Coming around again…and again…and

Filed under: ej-oo-key-shuhn — Christa Allan @ 9:07 pm

I found this blog post from four years ago. I’m reposting it because, sadly, nothing’s changed…

DISCLAIMER: The experiences of which I speak are personal to me and are not necessarily representative of all teachers and/or schools and/or school boards and/or students and/or their parents.

1. A universal revelation is embedded in the following fill-in-the-blank: “It would make so much more sense if we____________.” I realize that whatever I use to complete the statement probably won’t happen because, generally, if it makes sense, it doesn’t happen. And so, I solved the dilemma with the dilemma itself.

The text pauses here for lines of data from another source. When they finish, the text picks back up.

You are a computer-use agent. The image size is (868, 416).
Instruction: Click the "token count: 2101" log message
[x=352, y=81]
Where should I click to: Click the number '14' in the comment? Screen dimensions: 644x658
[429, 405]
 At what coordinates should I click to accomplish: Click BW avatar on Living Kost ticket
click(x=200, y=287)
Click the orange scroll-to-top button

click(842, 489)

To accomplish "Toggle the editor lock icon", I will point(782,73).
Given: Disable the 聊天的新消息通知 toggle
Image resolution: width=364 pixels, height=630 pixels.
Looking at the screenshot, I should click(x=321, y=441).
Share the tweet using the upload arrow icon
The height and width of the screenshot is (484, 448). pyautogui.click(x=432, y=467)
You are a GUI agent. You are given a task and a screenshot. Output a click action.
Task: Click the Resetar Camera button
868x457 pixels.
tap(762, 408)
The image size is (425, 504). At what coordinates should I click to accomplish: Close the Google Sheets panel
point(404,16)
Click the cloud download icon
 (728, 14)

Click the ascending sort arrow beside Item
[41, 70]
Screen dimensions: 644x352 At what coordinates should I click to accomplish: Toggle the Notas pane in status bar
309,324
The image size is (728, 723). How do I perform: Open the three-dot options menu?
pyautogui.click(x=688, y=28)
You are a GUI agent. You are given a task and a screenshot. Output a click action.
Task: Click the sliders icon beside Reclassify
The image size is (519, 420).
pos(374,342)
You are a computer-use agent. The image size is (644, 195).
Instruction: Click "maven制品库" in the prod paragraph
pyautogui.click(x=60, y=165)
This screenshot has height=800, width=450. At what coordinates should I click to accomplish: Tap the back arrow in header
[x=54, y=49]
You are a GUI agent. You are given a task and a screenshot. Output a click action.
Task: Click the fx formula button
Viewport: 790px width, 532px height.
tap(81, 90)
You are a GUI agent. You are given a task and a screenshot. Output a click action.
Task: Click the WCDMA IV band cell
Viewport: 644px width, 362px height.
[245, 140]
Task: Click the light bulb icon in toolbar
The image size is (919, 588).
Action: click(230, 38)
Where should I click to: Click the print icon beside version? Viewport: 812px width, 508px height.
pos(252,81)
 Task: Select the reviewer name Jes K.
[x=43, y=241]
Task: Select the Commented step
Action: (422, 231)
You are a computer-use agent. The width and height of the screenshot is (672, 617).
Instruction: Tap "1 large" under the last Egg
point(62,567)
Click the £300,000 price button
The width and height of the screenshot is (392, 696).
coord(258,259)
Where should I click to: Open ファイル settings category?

2. COPIERS (the machines, not the students): Teachers, at least in high school, are usually granted one period per day called our “plan period.” Generally, we’re planning how to call parents and/ or return their calls, grade papers, record grades, return parents’ emails, possibly attend a parent conference, make copies, and-we pray-go to the restroom in the sixty or fewer minutes we’ve been granted. Oh, I forgot, and we plan lessons during that time.

Take the average number of people on the faculty, divide that by the average number of people on the faculty less twenty, and that’s how many copying machines are actually functioning on any given day.

At one school I taught in, we were on a first name basis with the repair person. In fact, in that same school it was not unusual to wait in a line of eight or more teachers to make copies. School started before 7:30. Many of us would arrive an hour early just to beat one another to the front of the line. And on exam days, beat one another took on a whole new meaning. It was also in this school that we were limited as to the number of copies we could make. Run out of copies before you run out of month? Two options–buy them (yes, with our own $$$) or work a deal with one of the coaches, who, for some odd reason, never used their allotment.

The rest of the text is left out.